---------- Document segment ----------

It's an intentional design choice.
> So we work-around it by not informing SCEV of the flags:
>
>     Printing analysis 'Scalar Evolution Analysis' for function
'func':
>     Classifying expressions for: @func
>       %adds = add nsw i32 %x, %y
>       -->  (%x + %y) U: full-set S: full-set
>       %addu = add nuw i32 %x, %y
>       -->  (%x + %y) U: full-set S: full-set
>       %cond = select i1 %b, i32 %adds, i32 %addu
>       -->  %cond U: full-set S: full-set
>     Determining loop execution counts for: @func
>
>
> Would there be problems if we properly considered nuw/nsw flags when 
> unifying SCEVs?
There would be other consequences.  For example, `(%x + %y)<nsw>` and 
`(%x + %y)<nuw>` wouldn't compare equal for other simplifications, and
all the places that call setNoWrapFlags would have to be rewritten.  
It's probably possible to come up with some workable design, but nobody 
has actually tried it, so it's not clear how much work it would be to 
implement, or whether it would improve the generated code overall.

-Eli
>
> On Wed, Aug 15, 2018 at 1:59 PM Friedman, Eli <efriedma at
codeaurora.org
> <mailto:efriedma at codeaurora.org>> wrote:
>
>     On 8/15/2018 1:31 PM, Alexandre Isoard wrote:
>>     Is that why we do not deduce +<nsw> from "add nsw"
either?
>
>     Essentially, yes.

----------

Quote the reply about SCEV flags word for word, starting at the words "There would be" and ending after "generated code overall.". The items that come next have nothing to do with the reply about SCEV flags.

---------- Extracted records ----------

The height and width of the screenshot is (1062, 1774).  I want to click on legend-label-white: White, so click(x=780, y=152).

----------
---------- Extracted records ----------

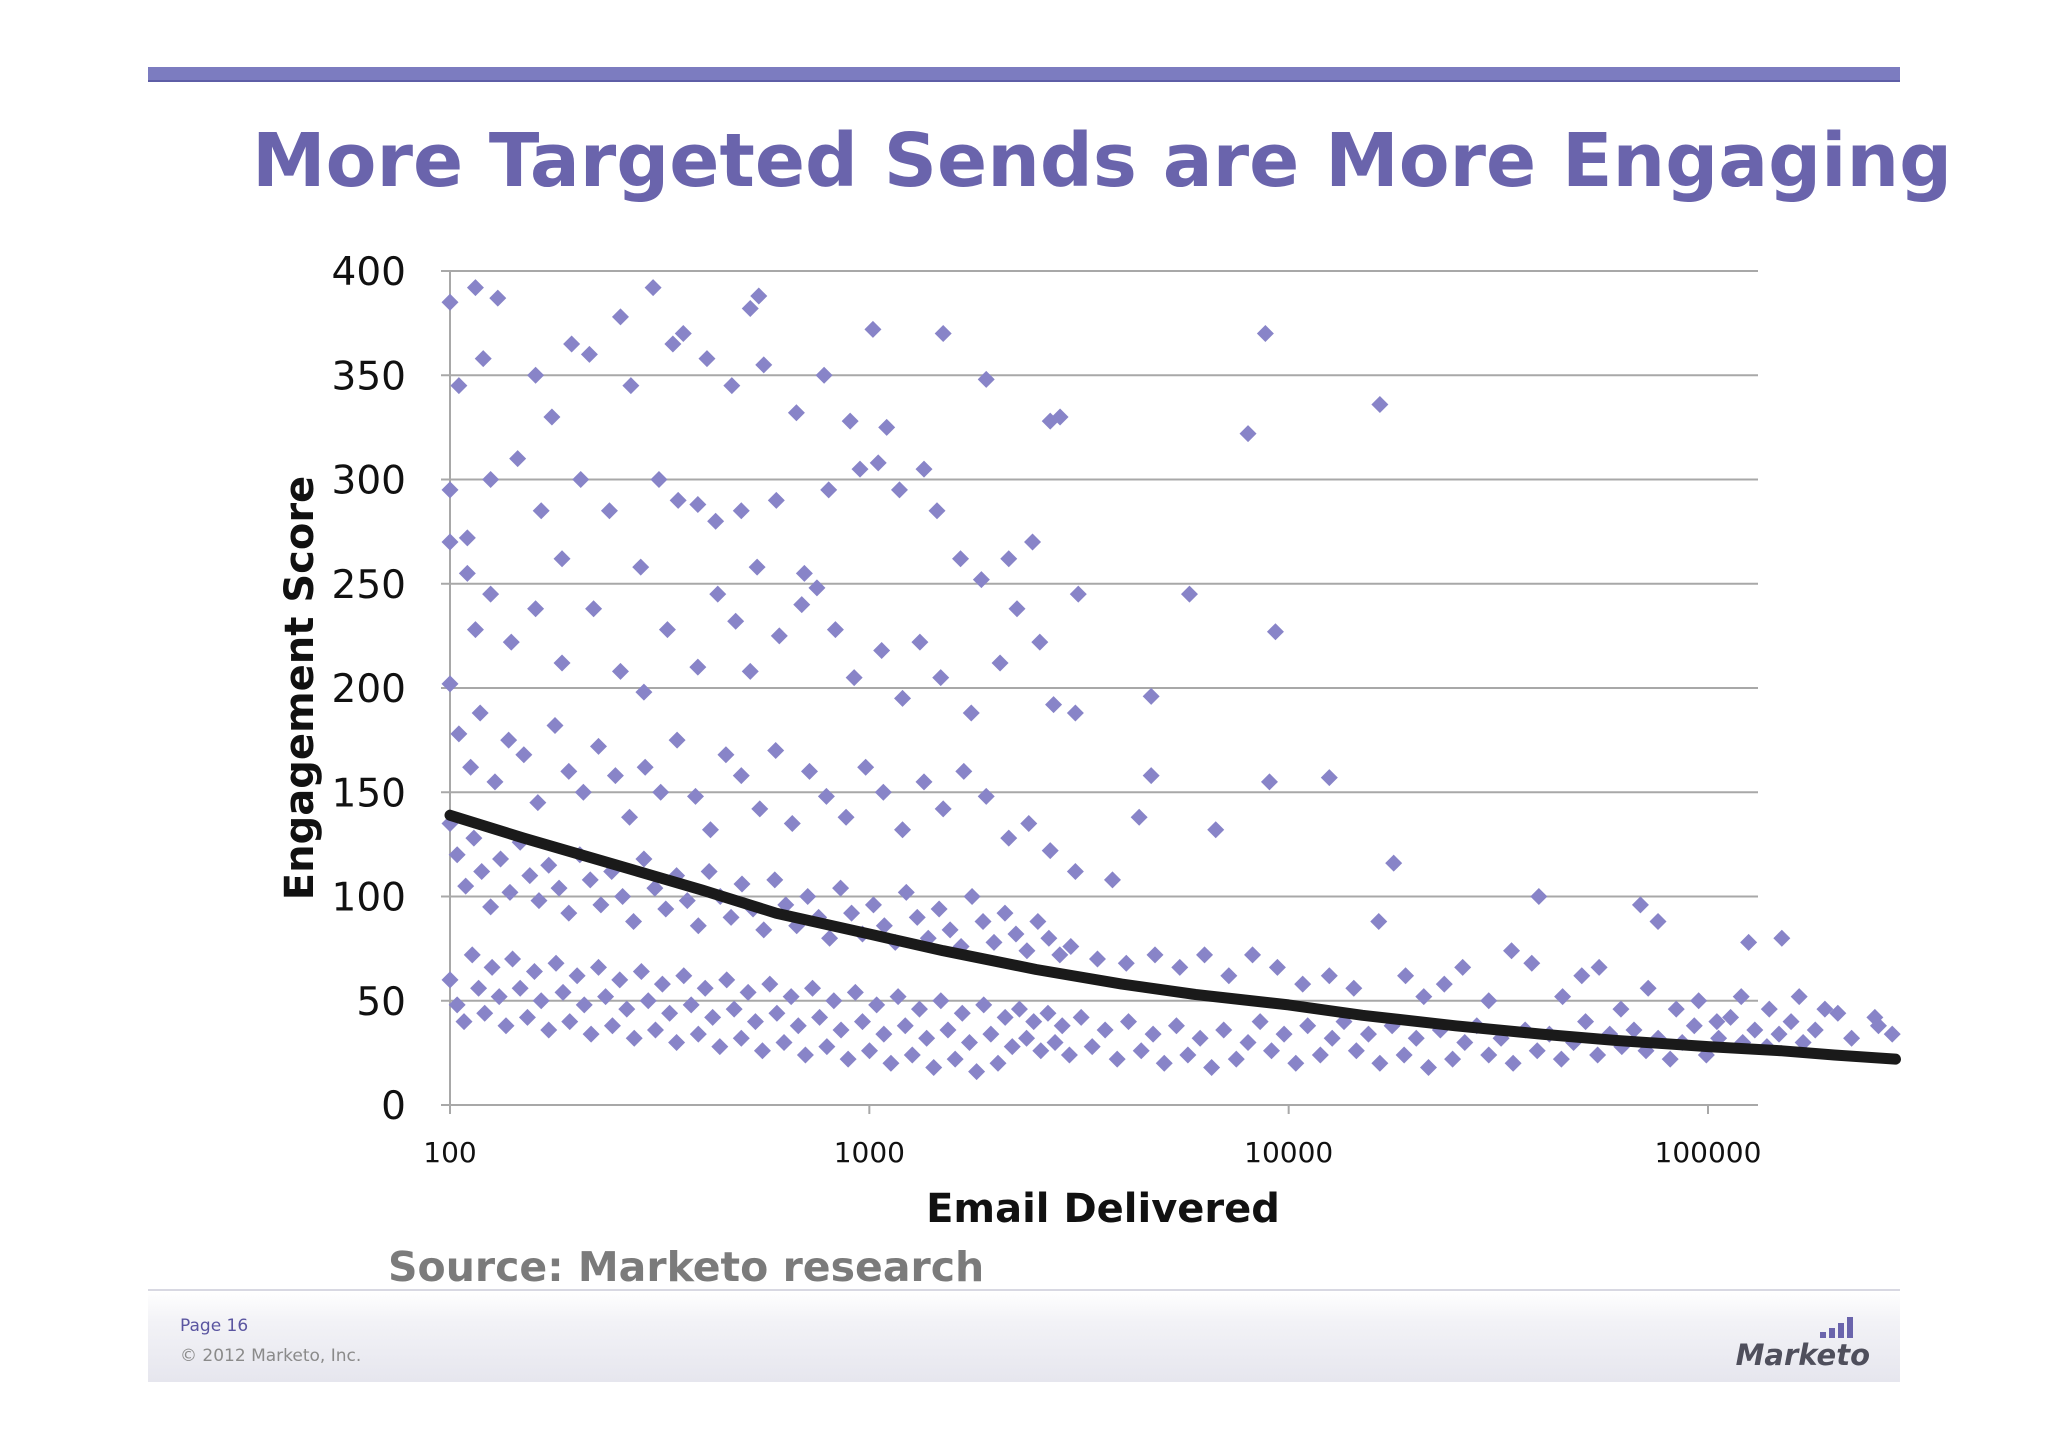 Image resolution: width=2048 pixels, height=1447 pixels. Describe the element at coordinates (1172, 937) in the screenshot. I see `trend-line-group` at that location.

----------

_Written solution_
There would be other consequences.  For example, `(%x + %y)<nsw>` and 
`(%x + %y)<nuw>` wouldn't compare equal for other simplifications, and
all the places that call setNoWrapFlags would have to be rewritten.  
It's probably possible to come up with some workable design, but nobody 
has actually tried it, so it's not clear how much work it would be to 
implement, or whether it would improve the generated code overall.